● WHAT TO DO
In the records below, how many lines contain the string "size"? Reply with the number alone.

● RECORD EXTRACTS
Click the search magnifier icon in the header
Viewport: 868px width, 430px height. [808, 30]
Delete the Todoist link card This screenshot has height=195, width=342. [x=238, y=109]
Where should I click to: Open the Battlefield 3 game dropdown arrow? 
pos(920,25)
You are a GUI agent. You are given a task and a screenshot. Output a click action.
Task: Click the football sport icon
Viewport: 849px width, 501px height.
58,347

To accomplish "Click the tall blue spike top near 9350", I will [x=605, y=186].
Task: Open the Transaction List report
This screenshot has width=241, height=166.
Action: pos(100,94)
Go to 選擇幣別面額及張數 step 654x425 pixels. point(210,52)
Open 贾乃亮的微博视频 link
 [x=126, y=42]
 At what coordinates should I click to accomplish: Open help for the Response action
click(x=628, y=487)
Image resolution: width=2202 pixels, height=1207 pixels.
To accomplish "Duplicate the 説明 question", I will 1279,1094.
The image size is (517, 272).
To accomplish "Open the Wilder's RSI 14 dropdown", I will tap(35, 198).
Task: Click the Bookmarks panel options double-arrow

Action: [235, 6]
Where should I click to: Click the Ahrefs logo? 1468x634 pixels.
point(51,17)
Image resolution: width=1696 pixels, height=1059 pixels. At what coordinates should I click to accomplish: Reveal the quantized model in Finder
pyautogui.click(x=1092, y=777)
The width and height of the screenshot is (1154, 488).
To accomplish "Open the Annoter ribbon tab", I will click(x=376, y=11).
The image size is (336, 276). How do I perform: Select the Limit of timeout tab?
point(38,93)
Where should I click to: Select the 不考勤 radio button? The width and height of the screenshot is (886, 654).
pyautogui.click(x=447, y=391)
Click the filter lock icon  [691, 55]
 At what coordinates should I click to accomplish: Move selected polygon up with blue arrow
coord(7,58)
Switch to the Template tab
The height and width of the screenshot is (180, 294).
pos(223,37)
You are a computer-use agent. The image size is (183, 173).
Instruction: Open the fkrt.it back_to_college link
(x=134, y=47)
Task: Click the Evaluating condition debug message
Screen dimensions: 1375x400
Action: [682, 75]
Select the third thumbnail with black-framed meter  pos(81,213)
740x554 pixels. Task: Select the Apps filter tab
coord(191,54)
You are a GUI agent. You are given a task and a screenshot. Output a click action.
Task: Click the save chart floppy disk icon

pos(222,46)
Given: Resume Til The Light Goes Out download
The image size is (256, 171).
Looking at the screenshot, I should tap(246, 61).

● EXERCISE RESULT
4